EXERCISE DIRECTIONS
Nothing but the lines from the one containing "Indian Restaurants (193, 1120)" to the end of the material should be returned, each exactly as written.

SOURCE RECORDS
--- START ---
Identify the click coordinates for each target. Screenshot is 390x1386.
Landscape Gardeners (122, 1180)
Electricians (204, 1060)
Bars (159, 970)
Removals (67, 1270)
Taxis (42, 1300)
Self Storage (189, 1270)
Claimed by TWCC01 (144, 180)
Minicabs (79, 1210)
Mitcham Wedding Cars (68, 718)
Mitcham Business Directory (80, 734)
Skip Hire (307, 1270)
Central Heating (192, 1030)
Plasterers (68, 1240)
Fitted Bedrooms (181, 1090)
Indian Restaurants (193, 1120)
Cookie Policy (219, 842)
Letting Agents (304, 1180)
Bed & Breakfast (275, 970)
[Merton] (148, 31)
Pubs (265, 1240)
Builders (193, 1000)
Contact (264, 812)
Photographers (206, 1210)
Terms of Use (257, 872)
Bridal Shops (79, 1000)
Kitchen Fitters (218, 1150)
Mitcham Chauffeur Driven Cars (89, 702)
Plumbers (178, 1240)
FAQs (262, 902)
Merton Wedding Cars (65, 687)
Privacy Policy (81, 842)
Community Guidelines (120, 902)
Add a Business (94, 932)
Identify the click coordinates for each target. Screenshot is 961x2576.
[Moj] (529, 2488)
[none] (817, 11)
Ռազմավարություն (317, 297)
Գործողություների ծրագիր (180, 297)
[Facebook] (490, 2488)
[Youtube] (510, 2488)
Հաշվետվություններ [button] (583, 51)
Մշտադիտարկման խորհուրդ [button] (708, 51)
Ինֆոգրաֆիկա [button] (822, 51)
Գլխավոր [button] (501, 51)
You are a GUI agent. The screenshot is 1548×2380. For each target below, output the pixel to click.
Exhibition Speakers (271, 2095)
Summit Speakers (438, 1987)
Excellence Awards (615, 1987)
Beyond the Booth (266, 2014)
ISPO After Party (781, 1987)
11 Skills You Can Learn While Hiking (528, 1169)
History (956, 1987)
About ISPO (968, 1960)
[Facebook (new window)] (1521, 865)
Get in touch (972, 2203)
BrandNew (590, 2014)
--- END ---
ANSWER
Indian Restaurants (193, 1120)
Cookie Policy (219, 842)
Letting Agents (304, 1180)
Bed & Breakfast (275, 970)
[Merton] (148, 31)
Pubs (265, 1240)
Builders (193, 1000)
Contact (264, 812)
Photographers (206, 1210)
Terms of Use (257, 872)
Bridal Shops (79, 1000)
Kitchen Fitters (218, 1150)
Mitcham Chauffeur Driven Cars (89, 702)
Plumbers (178, 1240)
FAQs (262, 902)
Merton Wedding Cars (65, 687)
Privacy Policy (81, 842)
Community Guidelines (120, 902)
Add a Business (94, 932)
Identify the click coordinates for each target. Screenshot is 961x2576.
[Moj] (529, 2488)
[none] (817, 11)
Ռազմավարություն (317, 297)
Գործողություների ծրագիր (180, 297)
[Facebook] (490, 2488)
[Youtube] (510, 2488)
Հաշվետվություններ [button] (583, 51)
Մշտադիտարկման խորհուրդ [button] (708, 51)
Ինֆոգրաֆիկա [button] (822, 51)
Գլխավոր [button] (501, 51)
You are a GUI agent. The screenshot is 1548×2380. For each target below, output the pixel to click.
Exhibition Speakers (271, 2095)
Summit Speakers (438, 1987)
Excellence Awards (615, 1987)
Beyond the Booth (266, 2014)
ISPO After Party (781, 1987)
11 Skills You Can Learn While Hiking (528, 1169)
History (956, 1987)
About ISPO (968, 1960)
[Facebook (new window)] (1521, 865)
Get in touch (972, 2203)
BrandNew (590, 2014)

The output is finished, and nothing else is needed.